Which of the lines below mention the word "Given"? Pull each one out.

··· Information provided

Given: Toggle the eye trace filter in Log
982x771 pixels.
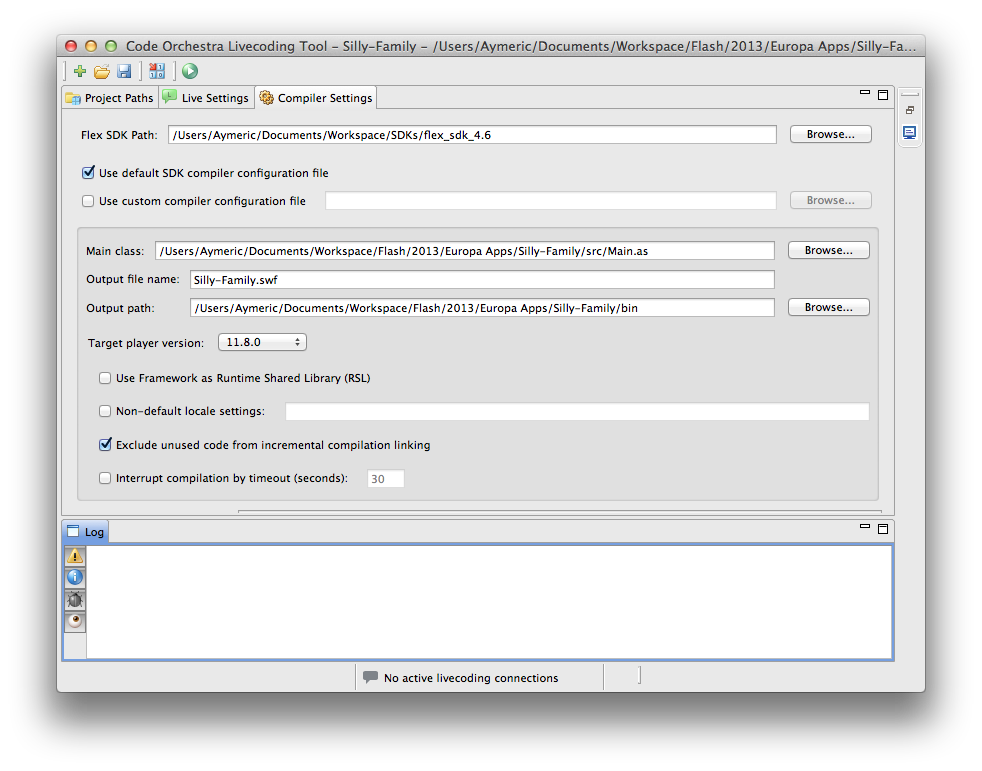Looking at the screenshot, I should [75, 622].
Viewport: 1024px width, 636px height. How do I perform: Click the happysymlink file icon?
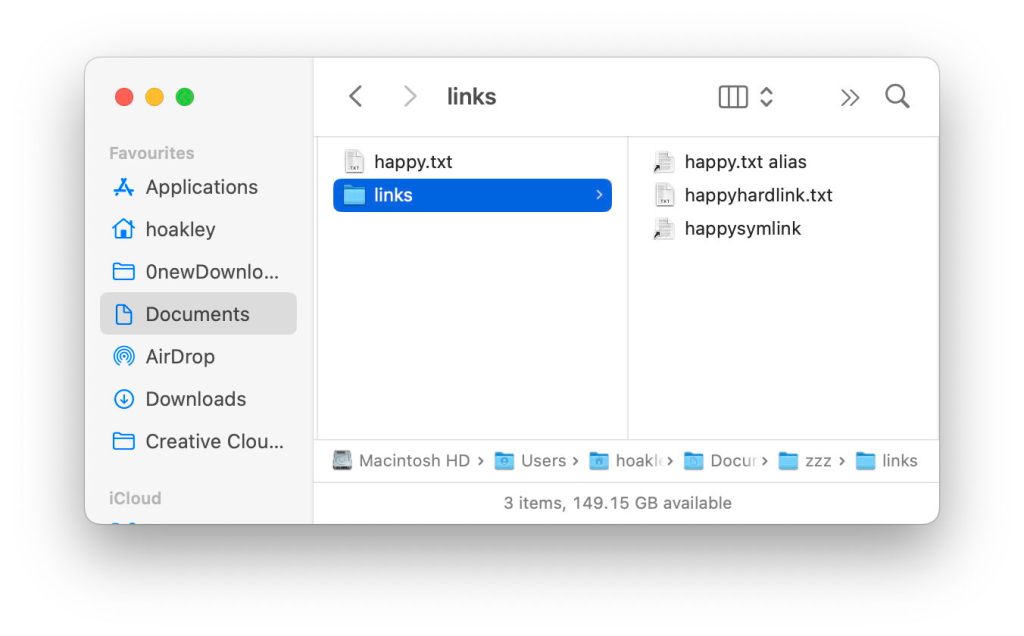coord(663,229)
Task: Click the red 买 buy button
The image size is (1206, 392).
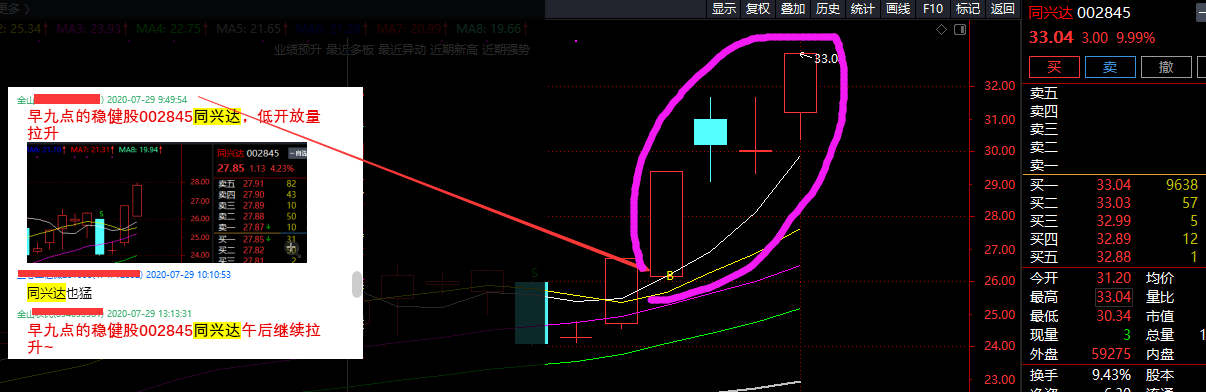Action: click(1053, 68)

······
··· Information provided

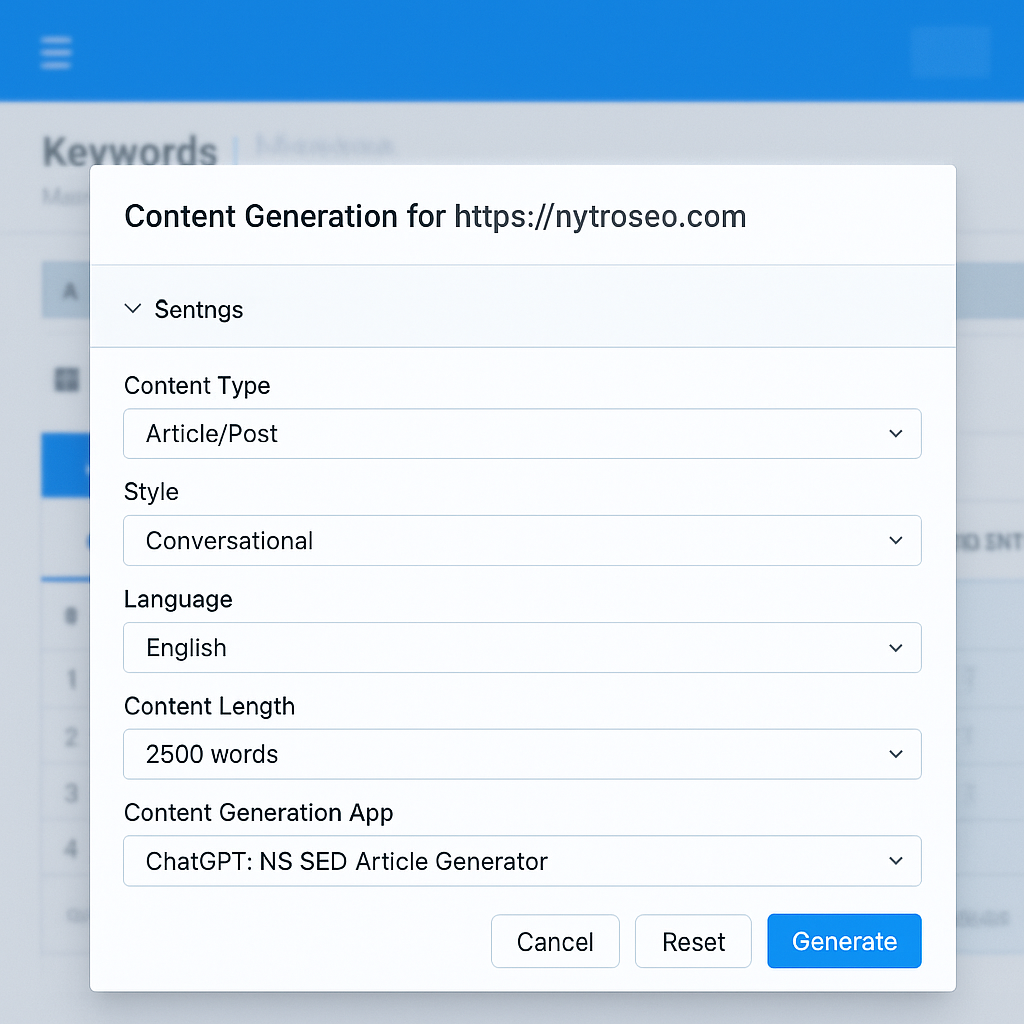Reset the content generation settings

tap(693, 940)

······
··· Information provided

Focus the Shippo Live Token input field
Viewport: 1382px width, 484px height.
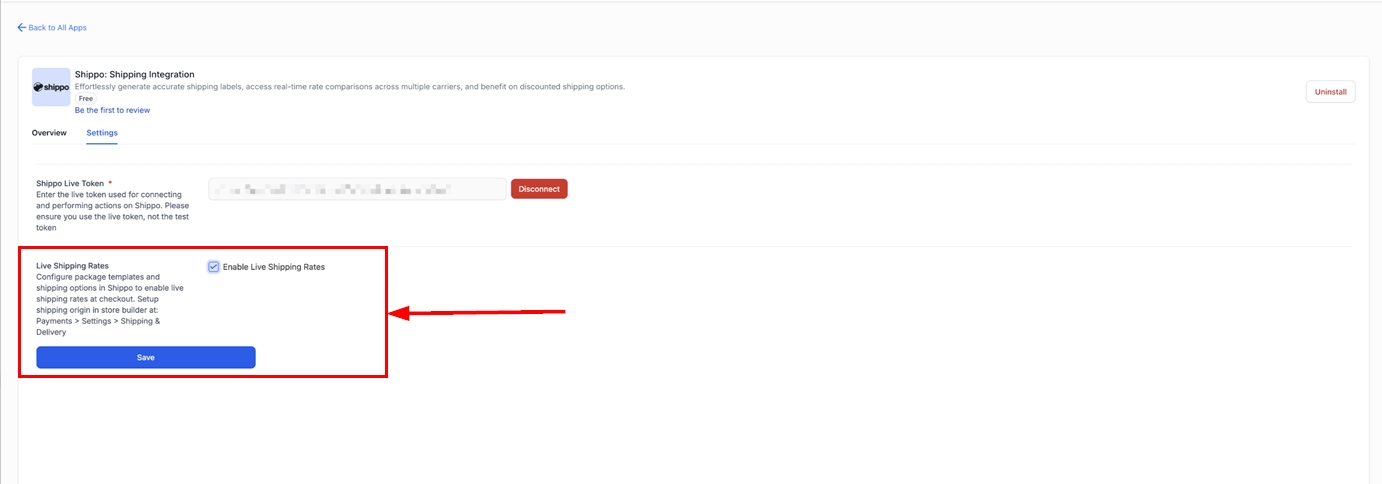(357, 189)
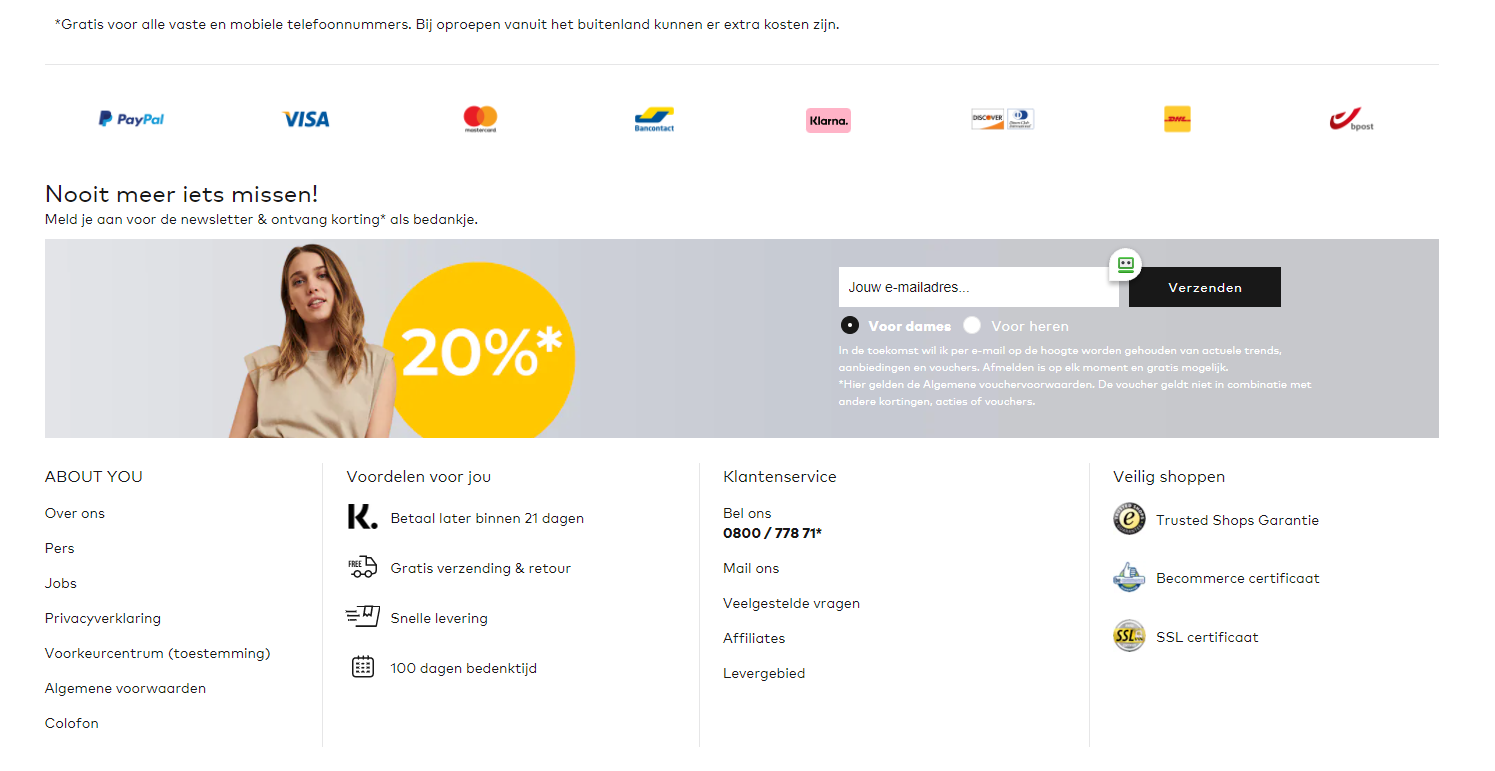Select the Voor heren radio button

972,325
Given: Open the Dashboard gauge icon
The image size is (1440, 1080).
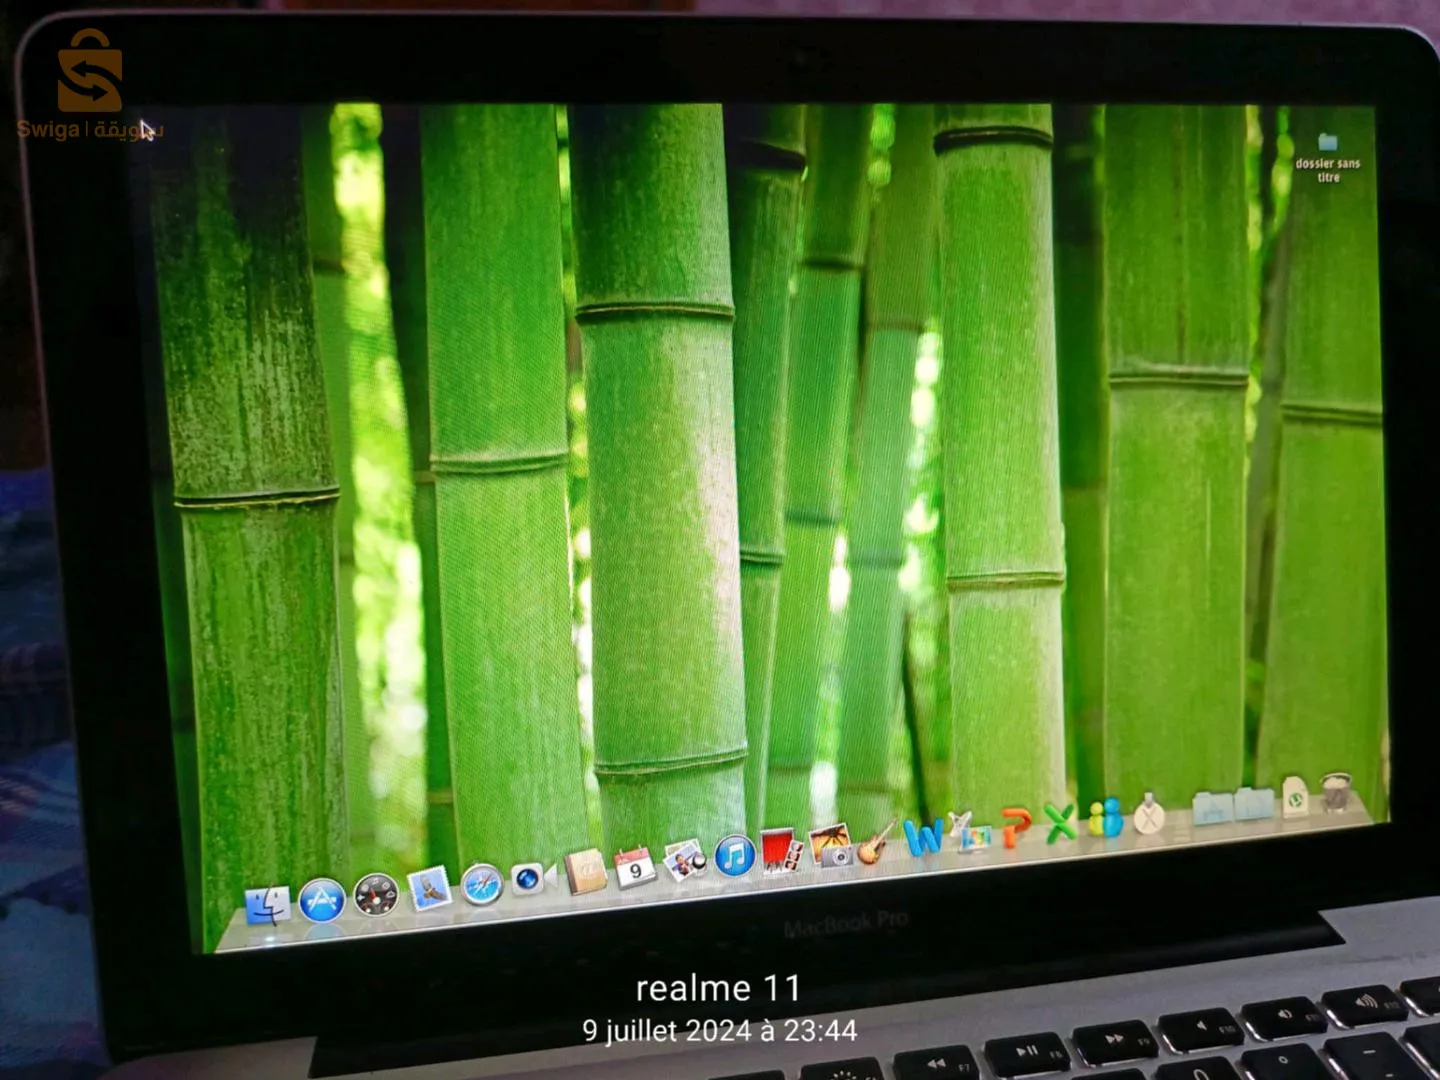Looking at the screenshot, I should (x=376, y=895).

······

▸ Response
Given: Toggle the eye trace filter in Log
Given: Open the Dashboard gauge icon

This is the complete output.